PROBLEM TO WORK ON:
Copy word for word the stretch of the Harper Lee passage below, from "Lee published her" through "fifteen million copies.".

TEXT SHOWN:
---------------

Harper Lee
Lee studied first at Huntingdon College in Montgomery, Alabama
(1944-45), then pursued a law degree at the University of Alabama
(1945-49), including one year abroad at Oxford University, England. She
worked as a reservation clerk for Eastern Airlines in New York City until
the late 50s, when she resolved to devote herself to writing. Lee lived a
frugal lifestyle, traveling between her cold-water apartment in New York
to her family home in Alabama to care for her ailing father. She worked in
Holcombe, Kansas, as a research assistant for Truman Capote's novel In
Cold Blood in 1959.
Lee published her first and only novel, To Kill a Mockingbird, in 1960,
after a two-year period of revising and rewriting under the guidance of her
editor, Tay Hohoff, of the J. B. Lippincott Company. To Kill a
Mockingbird won the 1961 Pulitzer Prize, despite mixed critical reviews.
The novel was highly popular, selling more than fifteen million copies.

---------------

SUPPLIED DATA:
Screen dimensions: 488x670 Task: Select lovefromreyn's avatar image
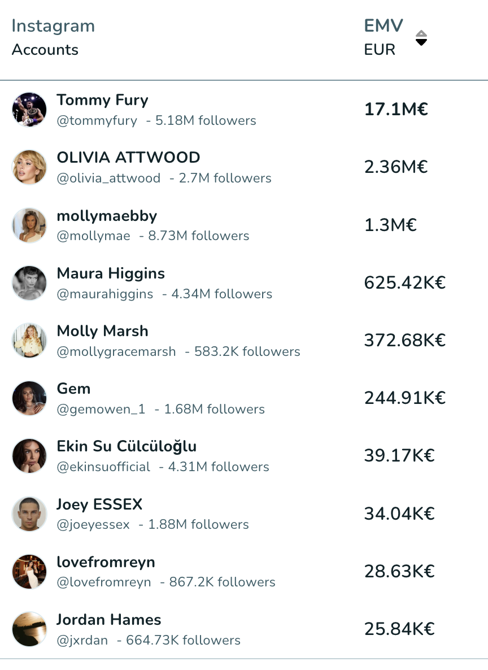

---------------

RESULT OF THE TASK:
Lee published her first and only novel, To Kill a Mockingbird, in 1960,
after a two-year period of revising and rewriting under the guidance of her
editor, Tay Hohoff, of the J. B. Lippincott Company. To Kill a
Mockingbird won the 1961 Pulitzer Prize, despite mixed critical reviews.
The novel was highly popular, selling more than fifteen million copies.